I’ve just spent 30 minutes on-air discussing with my boss the game called ‘football’ by approximately 96 percent of the world and ‘soccer’ by the remaining 4 percent, most of whom live in the United States of America. He thinks the game is boring, that there’s not enough scoring, and there’s no reason at all why America should take any interest in it.
This, about the most popular sport in the world, a game played by around 240 million people at some level, and watched by billions (with a b). How could such an overwhelmingly popular game – the biggest sport on the planet – possibly be boring? Hasn’t the majority of the human population noticed how dull it is?
Perhaps some other facts explain why it’s not big in the United States. My theory? It comes down to political history. Football spread from Britain to its colonies about 150 years ago. Little surprise, the US wasn’t very receptive. America was all about being independent from Britain and doing things its own way; football wasn’t accepted simply because it was British.
I read an interesting theory by The New Republic editor Franklin Foer. He says he’s identified a correlation between anti-soccer sentiment and conservatism in the US, which tends to focus on what they see as a culture war in America:
The reason it’s a small touchtone in the culture war is that there’s some anxiety over baseball’s decline, to some extent. Baseball, of course, is the ultimate American tradition. And baseball fans face one fundamental fact: their game is in decline. Little kids don’t play it anymore, because they’re switching from Little League to soccer. And this is, I think, a lot of what the culture war is about: traditional American values giving way to another set of ideas coming in from abroad, especially from Europe.
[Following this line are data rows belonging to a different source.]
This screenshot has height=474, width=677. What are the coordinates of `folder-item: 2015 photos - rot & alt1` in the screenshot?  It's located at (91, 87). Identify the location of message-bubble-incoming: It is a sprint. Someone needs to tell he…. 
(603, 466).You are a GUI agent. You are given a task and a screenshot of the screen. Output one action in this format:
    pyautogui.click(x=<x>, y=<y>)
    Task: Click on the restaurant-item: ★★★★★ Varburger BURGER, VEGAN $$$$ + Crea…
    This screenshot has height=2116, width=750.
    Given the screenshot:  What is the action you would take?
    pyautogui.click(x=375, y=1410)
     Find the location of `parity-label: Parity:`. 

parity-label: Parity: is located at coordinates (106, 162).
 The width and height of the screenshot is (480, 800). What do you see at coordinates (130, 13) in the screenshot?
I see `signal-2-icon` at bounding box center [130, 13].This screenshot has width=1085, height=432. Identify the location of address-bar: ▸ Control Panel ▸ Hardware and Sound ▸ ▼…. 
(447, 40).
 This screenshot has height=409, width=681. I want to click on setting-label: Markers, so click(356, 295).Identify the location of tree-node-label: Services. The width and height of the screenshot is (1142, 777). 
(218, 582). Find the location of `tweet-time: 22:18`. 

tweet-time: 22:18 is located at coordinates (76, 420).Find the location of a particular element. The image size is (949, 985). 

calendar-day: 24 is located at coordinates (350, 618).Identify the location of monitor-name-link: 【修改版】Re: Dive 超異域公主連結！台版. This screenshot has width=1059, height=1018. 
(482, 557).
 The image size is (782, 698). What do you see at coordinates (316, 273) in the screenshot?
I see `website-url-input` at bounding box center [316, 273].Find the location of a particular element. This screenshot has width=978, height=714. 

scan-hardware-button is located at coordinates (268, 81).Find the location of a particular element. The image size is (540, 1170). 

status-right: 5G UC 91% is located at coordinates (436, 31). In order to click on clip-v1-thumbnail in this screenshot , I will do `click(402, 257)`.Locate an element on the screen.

According to conservatives, liberals are trying to “destroy this country” (can’t tell you how many times I hear that on a regular basis) by tearing down traditional American values. This culture war is taking place over religion, politics, tradition… whatever they grew up with. A whole cross-section of the population of the United States harkens for the 1950’s. (Not to mention the fact that football tends to be most popular among the most recent immigrants who brought it here from around the world; the conservative movement these days is not exactly standing on the border with open arms.)
Thus, somewhere within many of the Americans who deride soccer, they are standing up for the preservation of the real America.
During the course of the conversation, I asked my boss if he thought America would be less American if football were suddenly popular here. He said no. But it’s my belief that many conservatives think it would. Our opinions about football are some of the ways Americans are fighting a culture war over the future of this country: liberal or conservative, nationalist or internationalist, traditionalist or progressivist. And I think that’s pretty interesting.
Who knew so much could be staked upon how we kick a ball around?